A l'heure où rien n'est de trop pour rappeler l'évidence des inégalités salariales (big up aux détournements satiriques les plus aiguisés), une récente étude américaine fait entendre une voix alternative - et tout aussi instructive. Si l'on en croit les réponses de 6 000 ménages sondés au cours des quatorze dernières années, la majorité des hommes seraient "plus heureux" lorsque leurs épouses gagnaient 40 % des revenus du foyer. Tendre vers l'égalité salariale ne leur déplaît donc pas, loin s'en faut. Mieux : cela les détourne même de leur tristesse, nervosité et agitation - autant d'émotions prises en compte lors du sondage.
C'est d'ailleurs l'autrice de l'étude, l'économiste Joanna Syrda, qui l'affirme sans détour : "Les maris qui ont sciemment épousé une femme qui gagnait un revenu similaire ne souffrent pas de détresse psychologique". Voilà une jolie formulation. Non seulement l'écart salarial fait du mal aux femmes, mais il fait aussi du mal aux hommes. Car cela leur fait ressentir cette fameuse "détresse", apaisée dès lors que leur épouse partage peu ou prou la même rémunération. Il faut avouer que, nous aussi, les inégalités salariales ne nous rendent pas trop jouasse : rappelons qu'en France, les femmes en couple gagnent en moyenne 42% de moins que leur conjoint... Raison de plus pour lutter en faveur de l'égalité salariale. Banco. Oui, mais ce n'est pas tout ce que nous révèle cette étude...
Car figurez-vous (et ce n'est pas non plus un scoop) que cette "détresse" psychologique est à échelon variable. Effectivement, comme le développe Joanna Syrda, les hommes ne sont pas simplement tristes lorsque leurs femmes font état de revenus inférieurs aux leurs. Ils le sont également... quand elles gagnent plus ! Pas de bol, mais cette "détresse des hommes commence à augmenter à mesure que les femmes commencent à les distancer", écrit encore l'économiste. Moins, ce n'est pas assez, mais plus, c'est trop. Cet enjeu pas si anodin de la "responsabilité financière" au sein du couple est donc à deux facettes. Car lorsque leur épouse présente une plus forte rémunération, le mari se sent en état de "dépendance économique".

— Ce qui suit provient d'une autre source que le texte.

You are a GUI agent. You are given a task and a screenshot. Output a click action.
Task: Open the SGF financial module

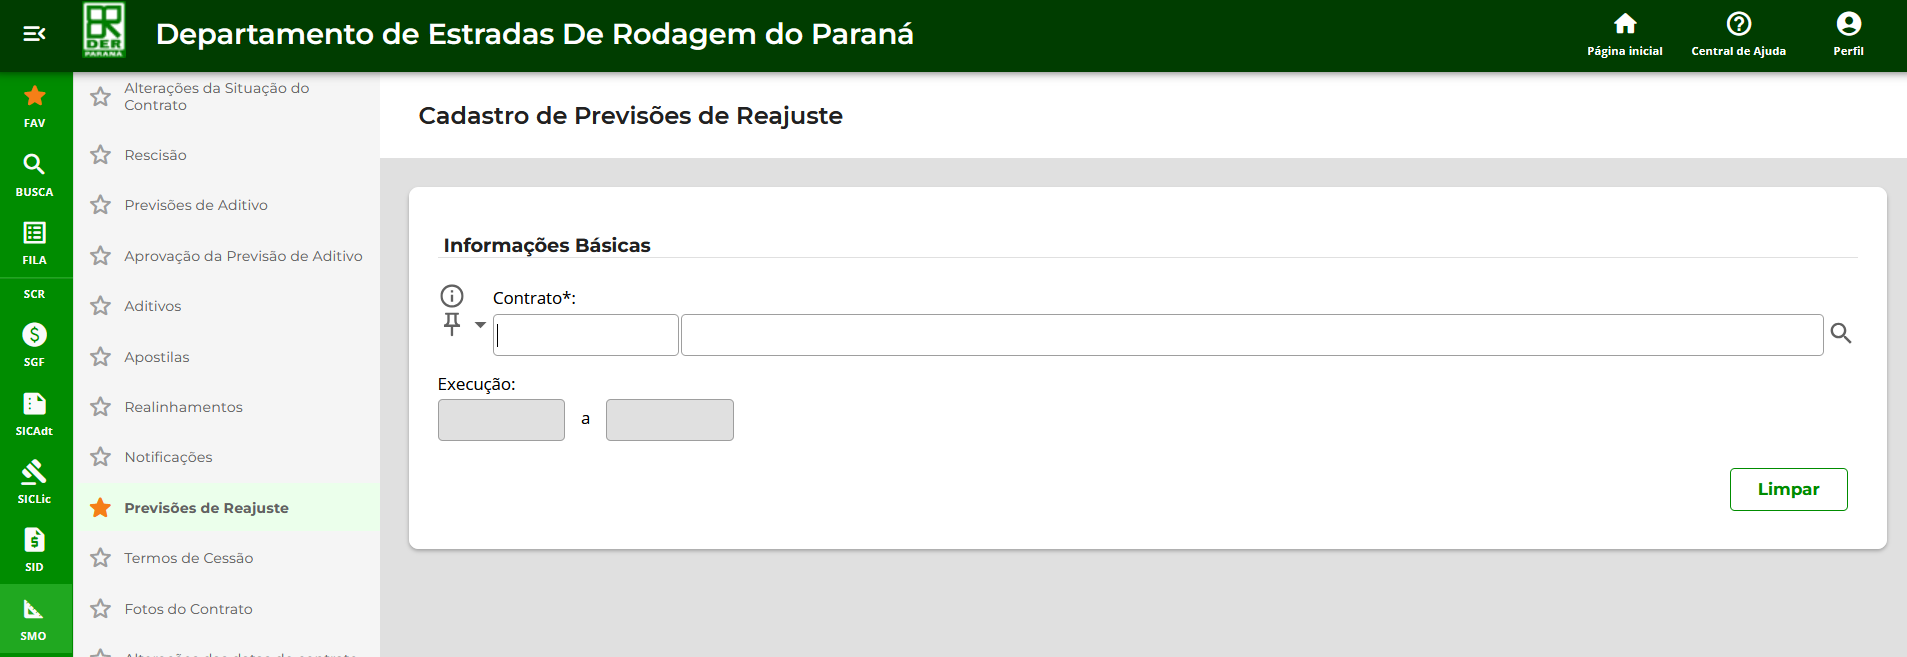35,344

Dans les deux cas, c'est la légitimité des femmes au sein du monde du travail qui semble contestée. Pour Joanna Syrda, cette évaluation démontre bien que les stéréotypes de genre perdurent envers et malgré tout, "pour tout ce qui concerne la division du travail des maris et des épouses en dehors du ménage". Ces stéréotypes de genre ne sont pas simplement de banals outils sociologiques, non : leur incidence sur "le niveau de stress" des hommes, et donc sur la santé psychologique, est suggéré par les chiffres. Net.
L'un ne va d'ailleurs pas sans l'autre : l'émotion répond à un stéréotype bien ancré, source de pression sociale, de rancoeur, de jalousie. Et pour l'érudite, pas de doute, tout cela a "un impact négatif", non seulement sur la carrière des femmes, mais également sur la santé mentale des hommes. Pour ce qui est de l'égalité des sexes, le bilan est donc plutôt mitigé.
"Le système est en train de changer, mais il faut se demander si les normes de genre ralentissent les choses", s'alerte en ce sens Joanna Syrda. Mais la bonne nouvelle, c'est que le système change, justement. Petit à petit. L'économiste l'affirme : aux Etats-Unis, les situations où la femme gagne autant que l'homme représentent pas moins d'un foyer sur trois.